C++ style casting

brekehan wrote:

I've always been a little sketchy on the differences between static,
dynamic, and reinterpret casting.

static_cast

static_cast is used to perform a cast between related types. Any of the
basic types (char, double, int, etc) can be converted using this cast.
It can also be used to up-cast or downcast classes in the same
inheritance tree (however, review dynamic_cast for reasons why you
might not want to do this). It correctly performs any necessary pointer
movement in order to point at the correct location within the object
for that static type. Consider that static almost always means
something performed at compile time that results in a hard coded
manipulation of the object into a new type.
dynamic_cast

dynamic_cast will perform a run-time cast of a polymorphic type. This
means that it is a safer but slower cast to objects sharing an
inheritance tree. This is usually used for a down cast that checks for
the validity of the cast before continuing. When a dynamic cast is
performed the system checks whether the object of cast is actually of
the type being cast to. Review the following:

class A {}; class B : public A {}; class C : public A {};

....

A * b = new B; A * c = new C;

....

C * bad = static_cast<C>(b); // also the result of a c style cast.

In this case the compiler happily performs the necessary conversion
between the related types B* and C* but the cast is obviously not
valid. Later something could blow up because B and C don't have the
same alignment properties. See the following:

C * bad = dynamic_cast<C>(b); If (bad)...ok.

In this case a dynamic, or run-time cast was used. The result of this
cast is a null pointer because b is not a C* and the cast is not valid.
This can now be checked and validated so that the program doesn't
just crash because someone didn't account for some situation when a
B* could be passed into a function that did this cast.

When this cast is performed on a reference it results in a bad_cast
exception instead of a null pointer.

const_cast

This is rarely necessary. If you need a const cast you should review
why and take the problem to the program manager for review. Do not cast
away constness without this review process.

Const cast is used to cast away constness or volatility. We do not use
volatility currently in pipe-flo so I will focus on constness. Const
cast should NEVER be used unless you are casting TO const. The
following is an example:

const char * x = "hello"; char * y = const_cast<char*>(x);

The goal of the above code is probably to change the text pointed to by
x. This results in undefined behavior and must not be done.

# WRITTEN INSTRUCTION 1:
Write out the entries word for word, everything from the first entry down to the line containing "center [444, 564].", with that line included.

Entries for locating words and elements
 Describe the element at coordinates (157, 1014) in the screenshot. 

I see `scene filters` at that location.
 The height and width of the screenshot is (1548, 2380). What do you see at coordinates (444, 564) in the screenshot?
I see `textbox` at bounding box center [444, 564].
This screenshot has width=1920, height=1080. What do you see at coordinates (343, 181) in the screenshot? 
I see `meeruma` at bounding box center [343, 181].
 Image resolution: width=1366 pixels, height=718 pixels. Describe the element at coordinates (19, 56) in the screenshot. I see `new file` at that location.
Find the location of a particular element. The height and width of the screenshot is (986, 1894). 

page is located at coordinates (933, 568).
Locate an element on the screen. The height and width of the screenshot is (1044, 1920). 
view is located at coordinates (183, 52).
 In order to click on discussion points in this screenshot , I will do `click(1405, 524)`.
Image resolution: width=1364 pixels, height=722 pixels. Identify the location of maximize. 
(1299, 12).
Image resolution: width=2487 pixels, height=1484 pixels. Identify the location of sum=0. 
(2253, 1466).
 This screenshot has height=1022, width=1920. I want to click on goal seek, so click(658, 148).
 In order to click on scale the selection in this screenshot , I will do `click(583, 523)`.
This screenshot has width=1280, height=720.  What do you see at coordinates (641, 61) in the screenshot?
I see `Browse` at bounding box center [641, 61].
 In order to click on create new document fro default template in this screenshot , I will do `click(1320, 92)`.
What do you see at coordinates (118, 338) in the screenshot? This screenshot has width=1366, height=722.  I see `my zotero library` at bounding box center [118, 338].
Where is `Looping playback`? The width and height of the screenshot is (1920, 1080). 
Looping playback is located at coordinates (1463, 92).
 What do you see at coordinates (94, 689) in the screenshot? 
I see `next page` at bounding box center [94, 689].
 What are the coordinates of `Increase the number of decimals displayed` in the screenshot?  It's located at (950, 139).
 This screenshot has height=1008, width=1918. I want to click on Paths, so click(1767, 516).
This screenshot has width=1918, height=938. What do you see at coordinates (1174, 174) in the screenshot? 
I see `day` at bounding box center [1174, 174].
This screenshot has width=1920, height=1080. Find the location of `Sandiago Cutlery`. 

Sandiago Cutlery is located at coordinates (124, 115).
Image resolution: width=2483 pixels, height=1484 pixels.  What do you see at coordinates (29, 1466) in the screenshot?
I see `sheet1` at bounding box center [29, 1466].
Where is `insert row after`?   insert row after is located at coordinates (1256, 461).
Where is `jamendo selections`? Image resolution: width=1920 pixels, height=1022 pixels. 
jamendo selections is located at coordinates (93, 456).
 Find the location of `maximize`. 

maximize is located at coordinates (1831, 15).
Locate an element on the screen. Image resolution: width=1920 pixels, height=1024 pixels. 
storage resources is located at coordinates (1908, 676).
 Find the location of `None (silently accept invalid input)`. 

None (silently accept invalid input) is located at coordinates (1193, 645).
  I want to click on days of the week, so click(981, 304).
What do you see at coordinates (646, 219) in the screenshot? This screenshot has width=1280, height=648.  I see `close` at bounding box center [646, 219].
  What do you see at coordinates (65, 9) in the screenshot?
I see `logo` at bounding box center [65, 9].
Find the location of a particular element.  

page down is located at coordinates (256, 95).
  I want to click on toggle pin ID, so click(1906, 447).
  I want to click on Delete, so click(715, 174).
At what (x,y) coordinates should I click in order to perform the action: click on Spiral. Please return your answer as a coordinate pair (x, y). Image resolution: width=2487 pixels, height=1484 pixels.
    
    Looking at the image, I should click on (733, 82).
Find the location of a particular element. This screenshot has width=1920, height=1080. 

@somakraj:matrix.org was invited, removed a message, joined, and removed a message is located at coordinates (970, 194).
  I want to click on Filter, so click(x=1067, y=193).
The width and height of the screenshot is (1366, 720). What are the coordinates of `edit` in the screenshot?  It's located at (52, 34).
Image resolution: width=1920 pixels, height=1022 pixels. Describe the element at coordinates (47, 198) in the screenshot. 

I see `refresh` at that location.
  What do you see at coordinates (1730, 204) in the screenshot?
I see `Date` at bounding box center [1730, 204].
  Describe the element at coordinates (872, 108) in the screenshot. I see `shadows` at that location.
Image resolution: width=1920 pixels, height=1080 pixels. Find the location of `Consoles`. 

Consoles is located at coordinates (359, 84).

# WRITTEN INSTRUCTION 2:
Answer these questions from the C++ casting thread:
(a) What does a dynamic_cast performed on a reference result in when the cast fails?
(b) Which of the two things const_cast can cast away is not currently used in pipe-flo?
(c) According to the thread, what does "static" almost always mean?

# PROBLEM SOLUTION 1:
 Describe the element at coordinates (157, 1014) in the screenshot. 

I see `scene filters` at that location.
 The height and width of the screenshot is (1548, 2380). What do you see at coordinates (444, 564) in the screenshot?
I see `textbox` at bounding box center [444, 564].

# PROBLEM SOLUTION 2:
(a) A bad_cast exception.
(b) Volatility.
(c) Something performed at compile time that results in a hard coded manipulation of the object into a new type.